>> start Article

I continue to read garden magazines that I stored for a time when my work slowed a bit.

What I learned from one magazine reminded me of what I had seen in the dozens of nineteenth century seed and nursery catalogs I read at the Smithsonian, researching the book America’s Romance with the English Garden.

The garden industry continues to offer new plants for the gardener.

The November/December 2013 issue of Horticulture magazine included an article simply called “New Intros” which featured photographs and descriptions of twenty-five new plants.

The color  photographs certainly make the plants quite enticing to any reader.

The growers number among the most recognized in the country, including Proven Winners,  North Creek Nurseries, Colorblends, Skagit, Monrovia, Terra Nova, and Bailey Nurseries.

I grow plants from each of them in my garden.

The thirst for new varieties of plants never ceases. That of course drives the garden industry each new year to roll out its novelties or as we now call them “new varieties.”

The article serves also as a bit of advertising for each of the nurseries.  With the help of the grower the magazine gets an article and the companies in turn showcase their own plants in the pages of the magazine.

The new 'Crimson Rambler' rose appeared here in this 1896 Henderson seed catalog
The new ‘Crimson Rambler’ rose appeared here in this 1896 Henderson seed catalog

In 1901 economist Emily Fogg-Meade wrote an article called “The Place of Advertising in Modern Business” which appeared in the Journal of Political Economy.  She wrote: “Advertising is indispensable to a producer to: (1) to increase the consumption of goods, and (2) to introduce novelties.”

The nineteenth century seed and nursery catalogs also offered novelties for the gardener. In its 1896 seed catalog the Peter Henderson Comapny [above] included a colored lithograph of the newest rose variety called ‘Crimson Rambler’.

>> end Article

**What is needed**
In the garden essay, how many new plants did the Horticulture piece "New Intros" feature?

>> start Recorded data

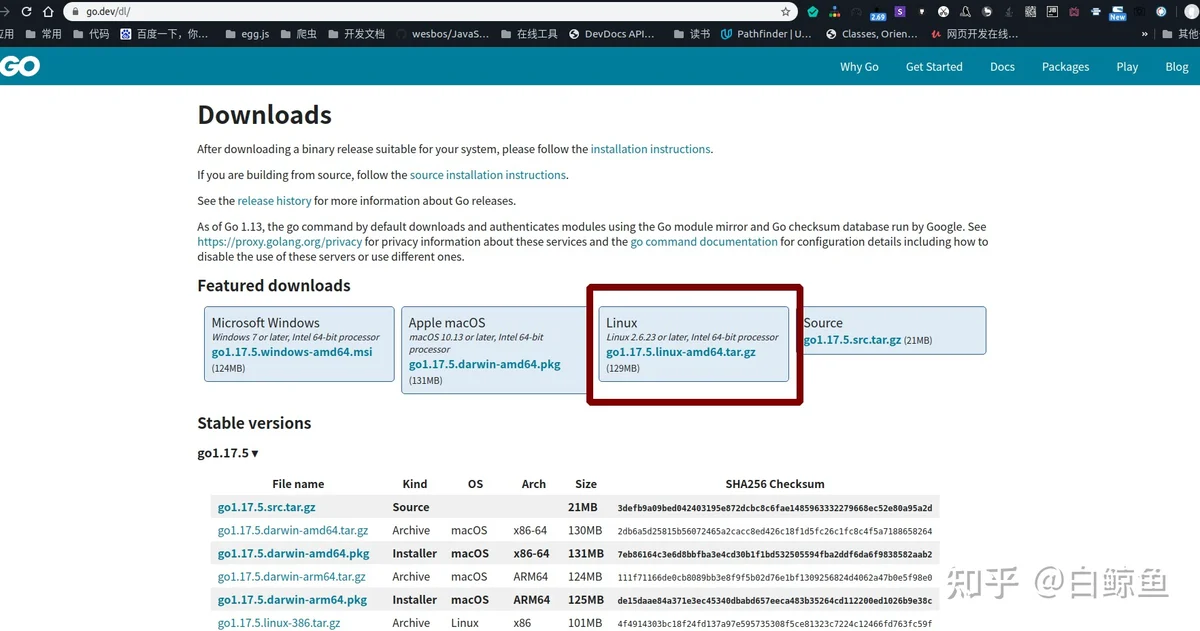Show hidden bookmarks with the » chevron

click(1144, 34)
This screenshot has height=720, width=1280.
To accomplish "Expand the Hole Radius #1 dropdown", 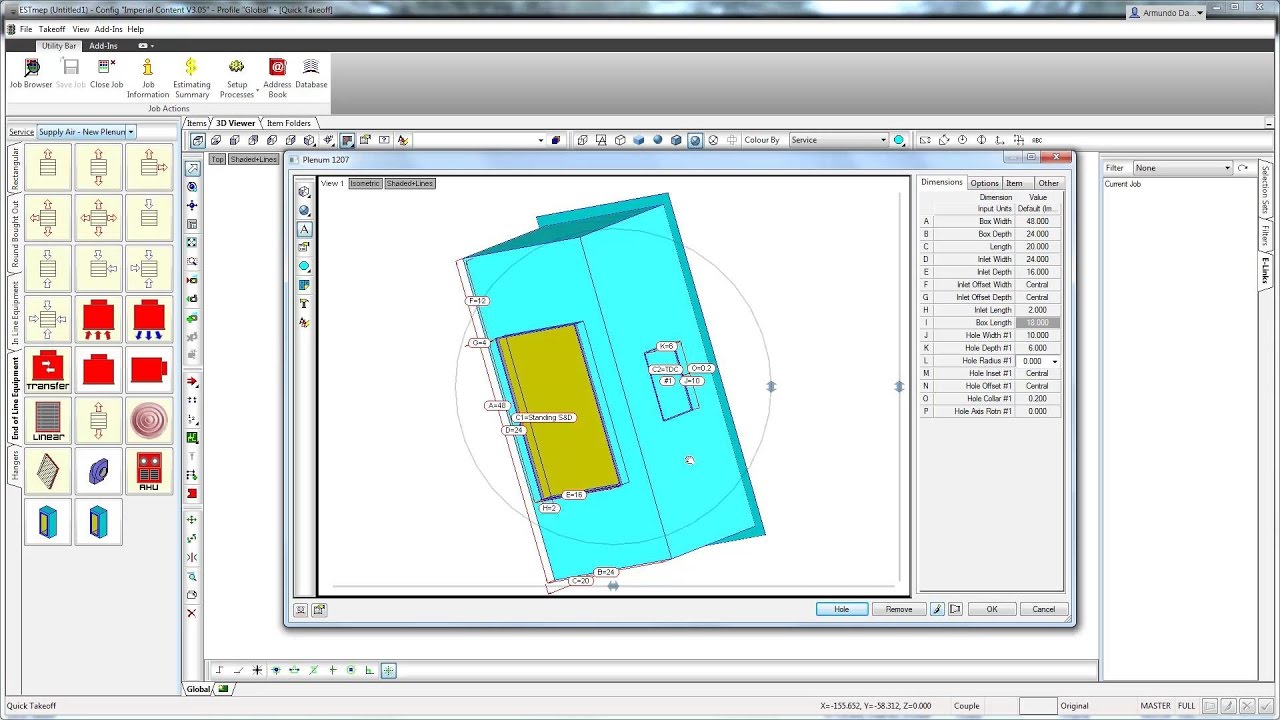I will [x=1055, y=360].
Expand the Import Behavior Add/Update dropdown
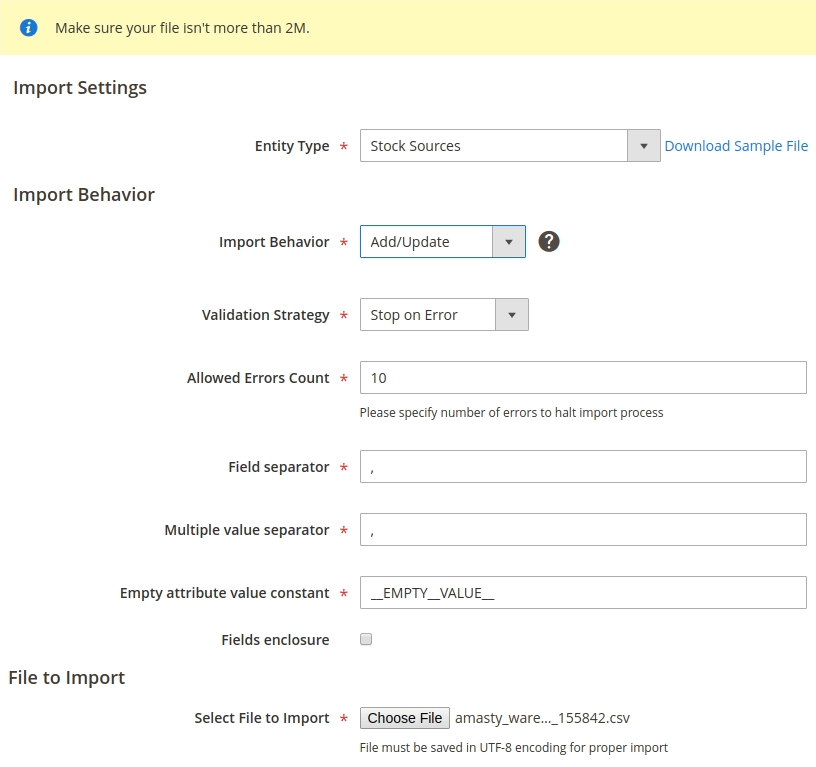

>> end Recorded data

**The answer**
Twenty-five new plants.